(Work order): Print the lines of the data below exactly as they appear, from the line that contains "This screenshot has height=1584, width=1224." through the end of the data, with both ends included. Leave the pictures out of your answer.

Dataset entries:
************

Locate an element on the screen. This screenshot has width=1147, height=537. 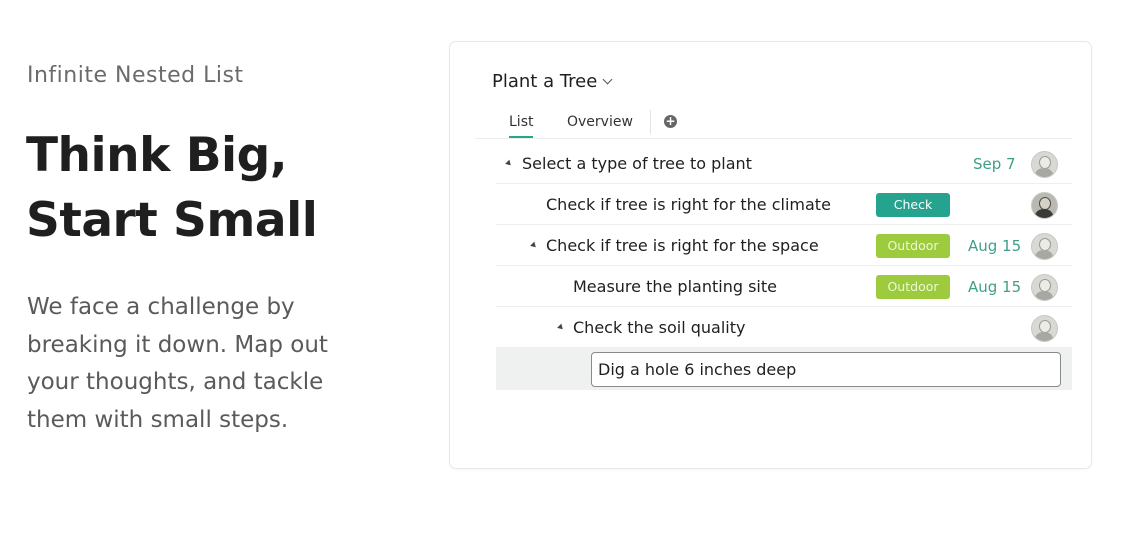
task-text: Select a type of tree to plant is located at coordinates (637, 164).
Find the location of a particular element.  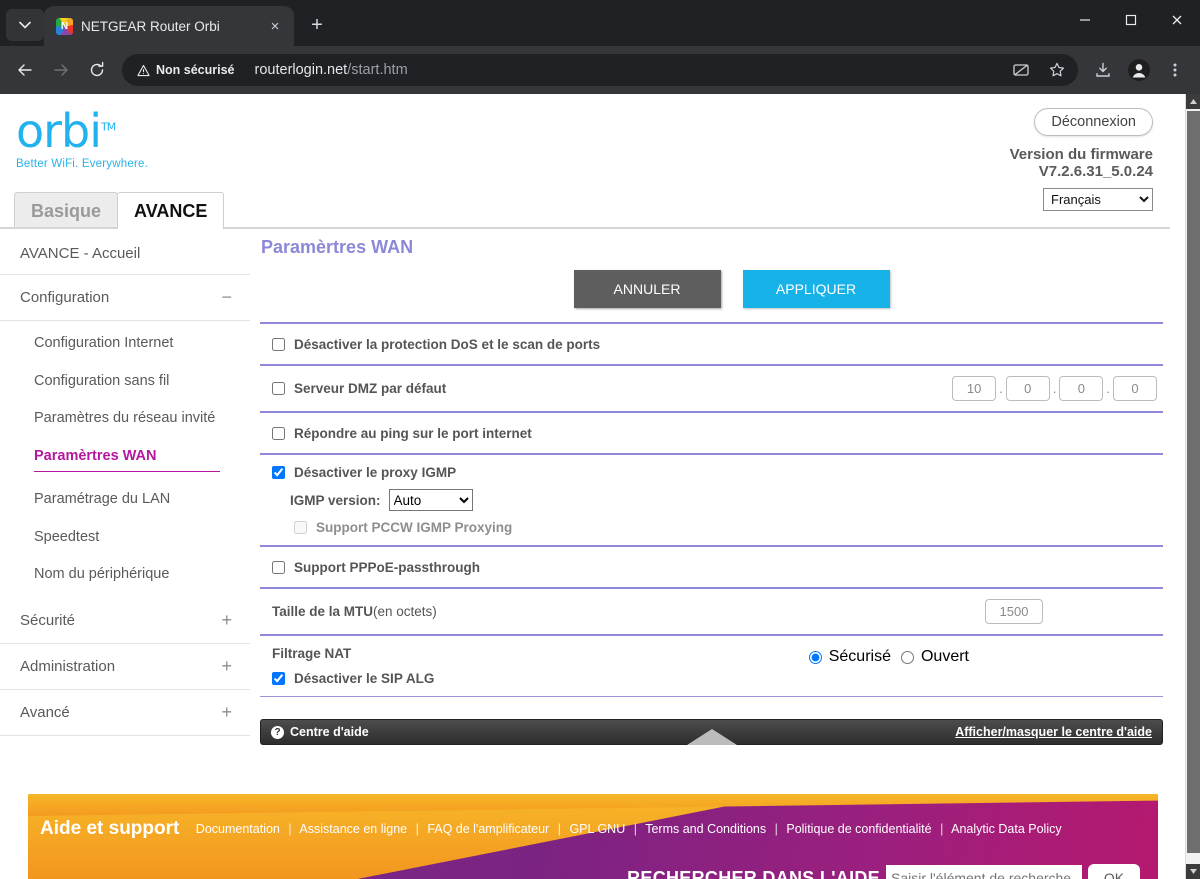

dmz-checkbox is located at coordinates (278, 388).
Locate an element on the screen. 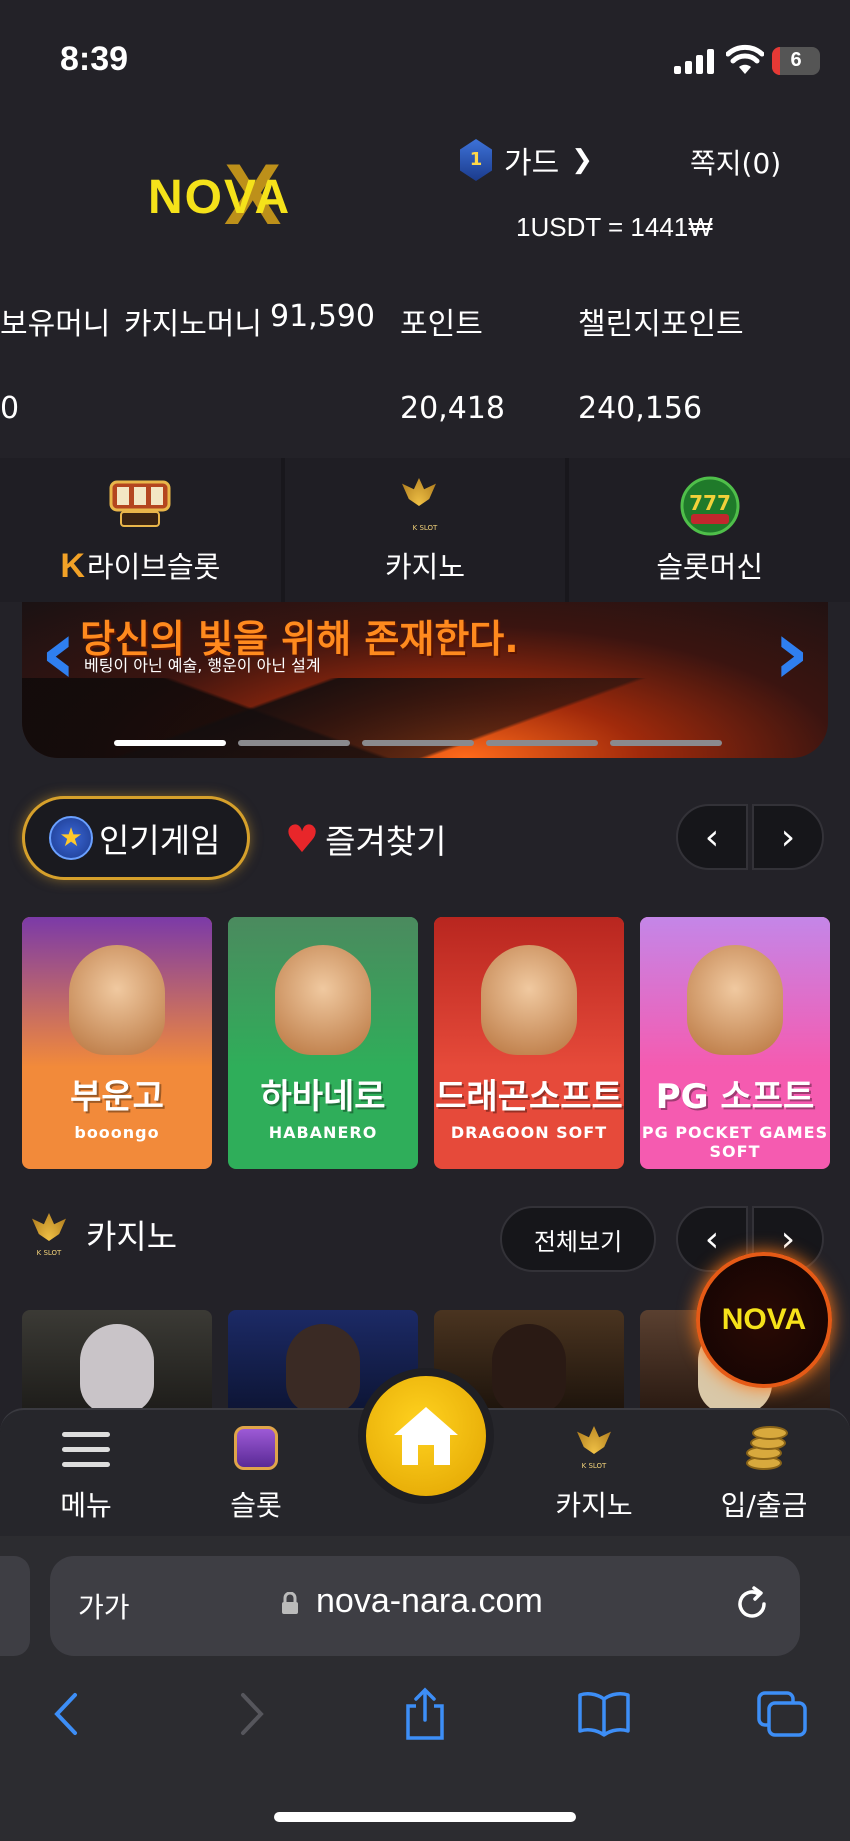 This screenshot has width=850, height=1841. game-provider-brand: PG POCKET GAMES SOFT is located at coordinates (735, 1142).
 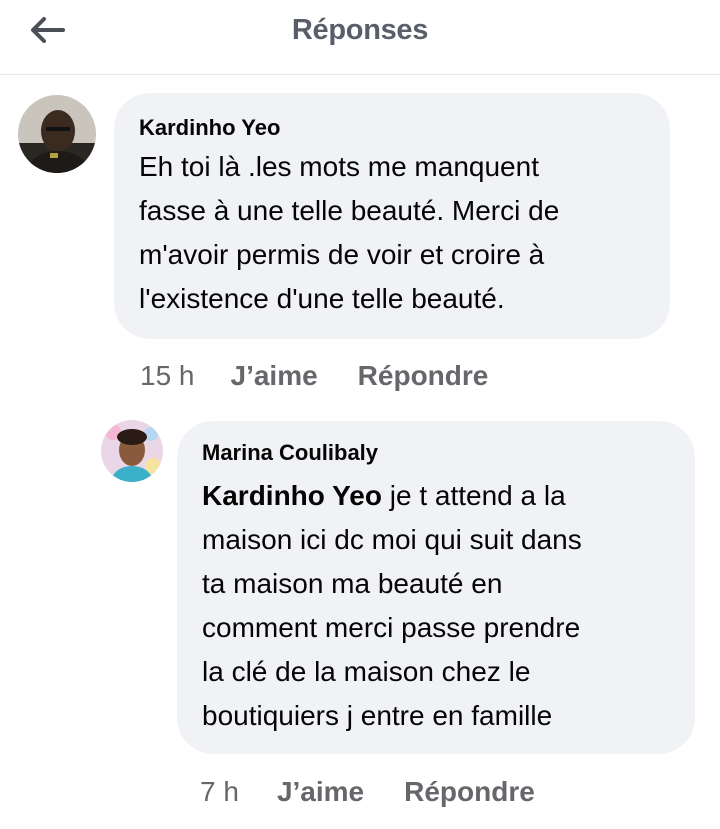 What do you see at coordinates (392, 628) in the screenshot?
I see `comment-line: comment merci passe prendre` at bounding box center [392, 628].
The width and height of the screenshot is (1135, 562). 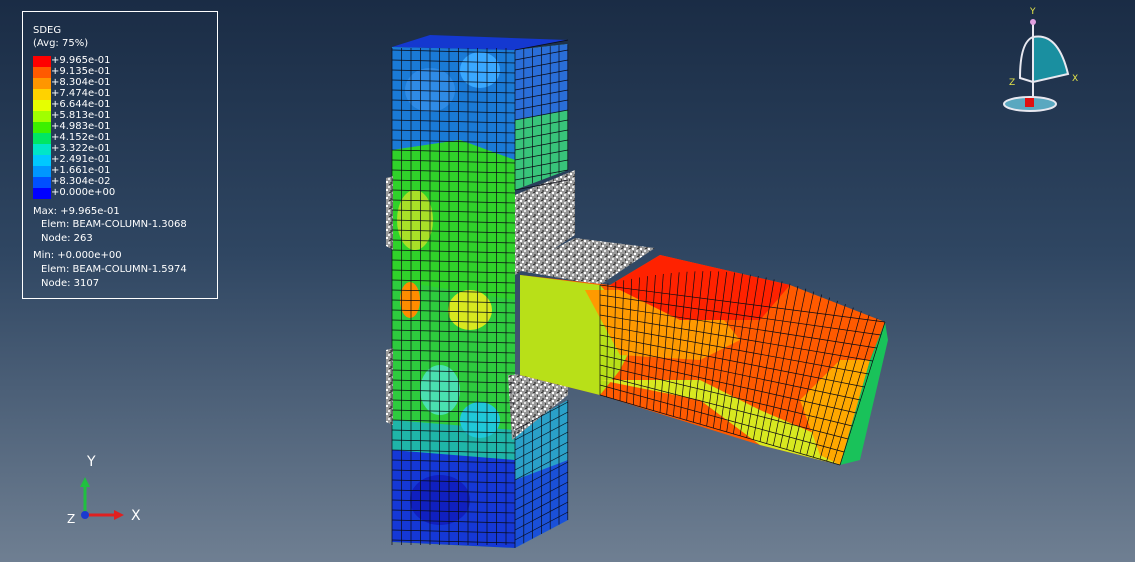 What do you see at coordinates (81, 148) in the screenshot?
I see `legend-level-label: +3.322e-01` at bounding box center [81, 148].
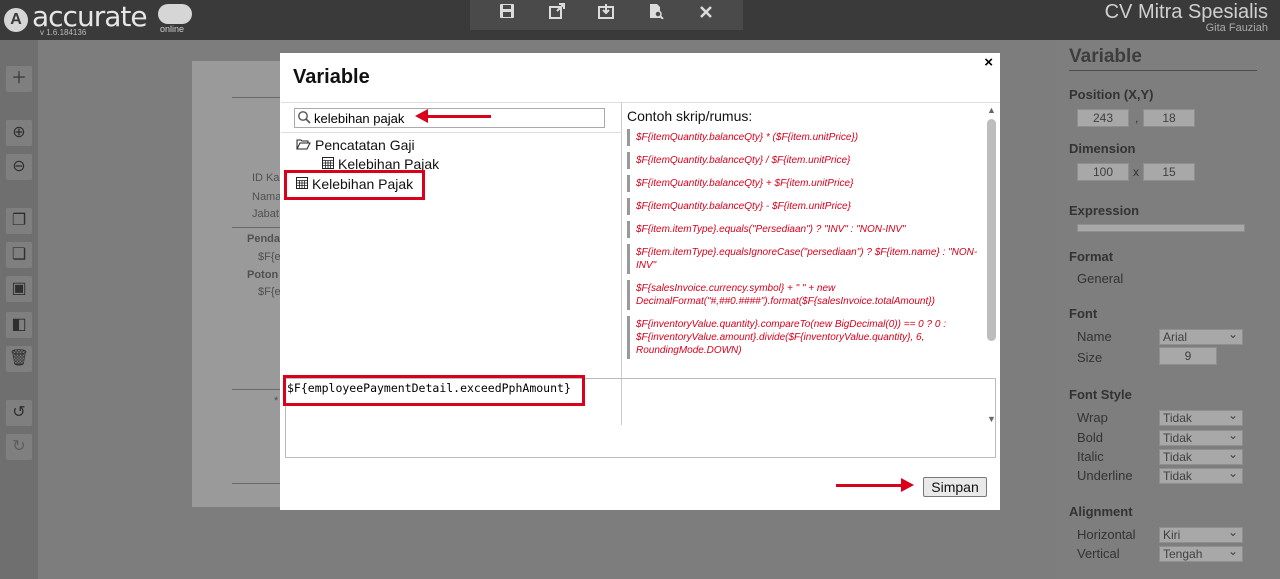 The width and height of the screenshot is (1280, 579). What do you see at coordinates (263, 275) in the screenshot?
I see `canvas-label: Poton` at bounding box center [263, 275].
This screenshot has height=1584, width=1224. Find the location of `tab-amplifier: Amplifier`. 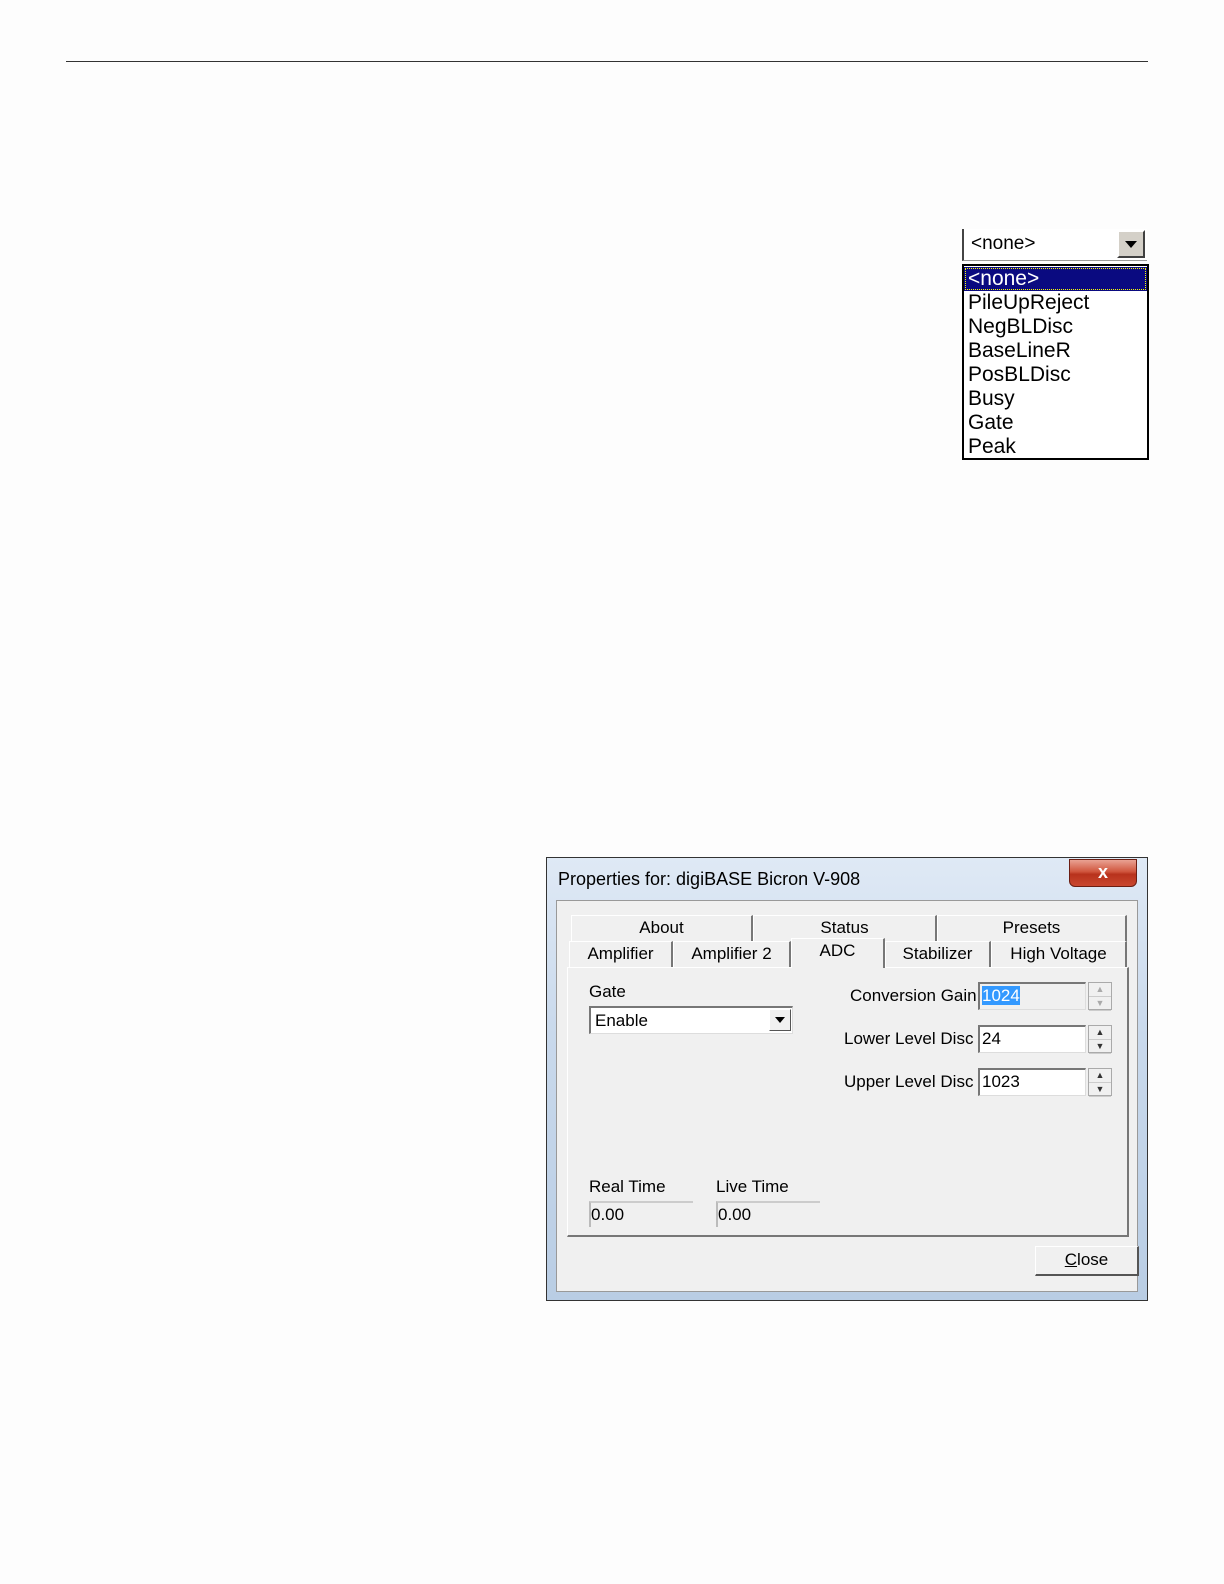

tab-amplifier: Amplifier is located at coordinates (621, 954).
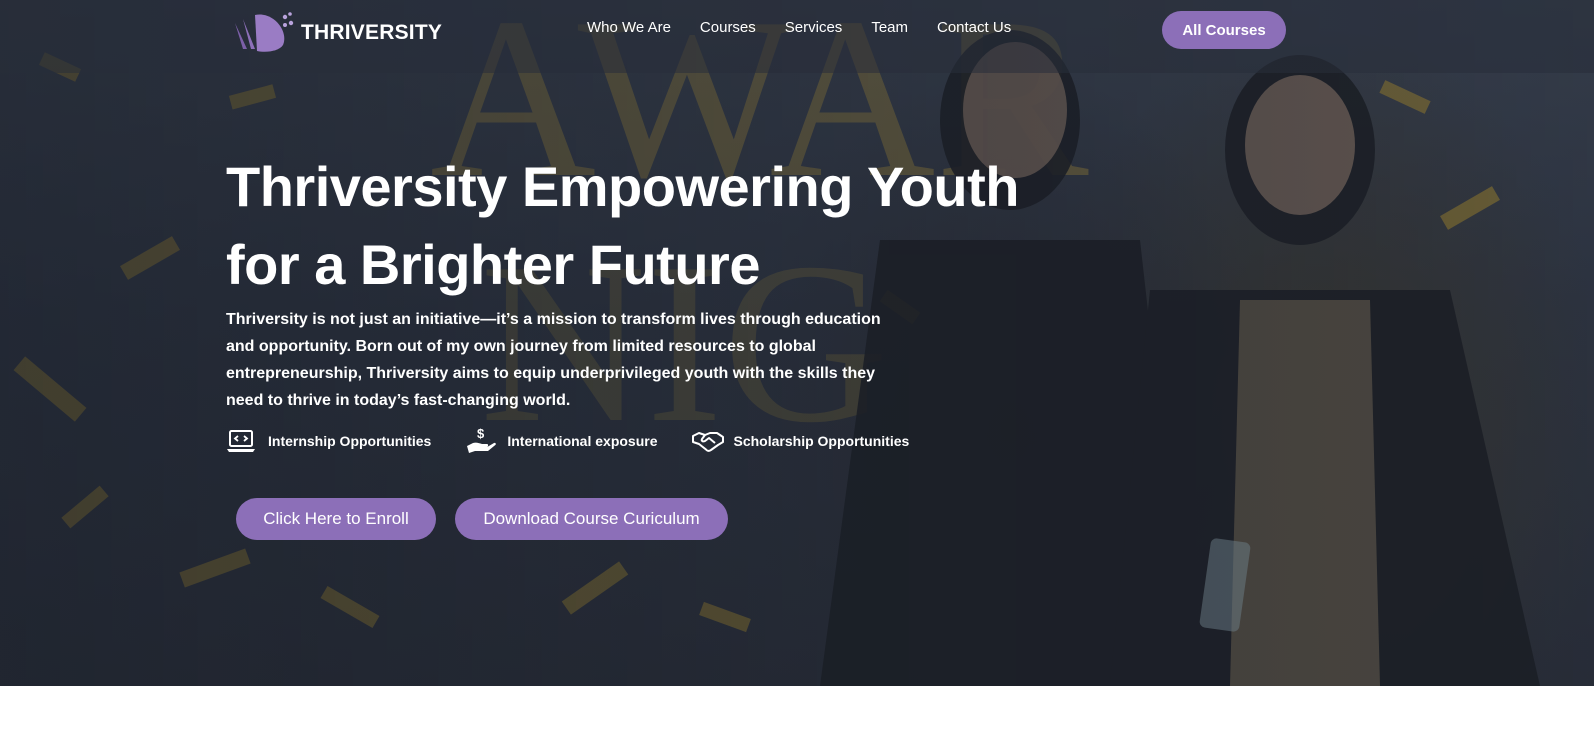  I want to click on handshake-icon, so click(708, 441).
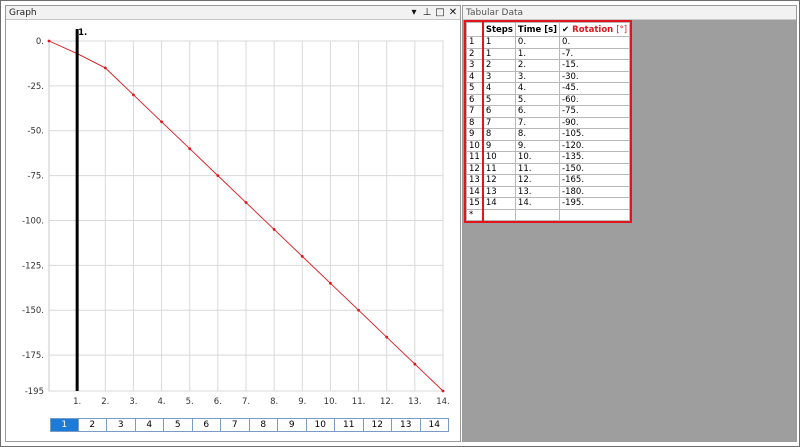 The height and width of the screenshot is (447, 800). Describe the element at coordinates (538, 66) in the screenshot. I see `time-cell: 2.` at that location.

************

(Response area):
This screenshot has height=1584, width=1224. Find the location of `tab-amplifier: Amplifier`. 

tab-amplifier: Amplifier is located at coordinates (621, 954).
  I want to click on handshake-icon, so click(708, 441).
 The height and width of the screenshot is (447, 800). Describe the element at coordinates (538, 66) in the screenshot. I see `time-cell: 2.` at that location.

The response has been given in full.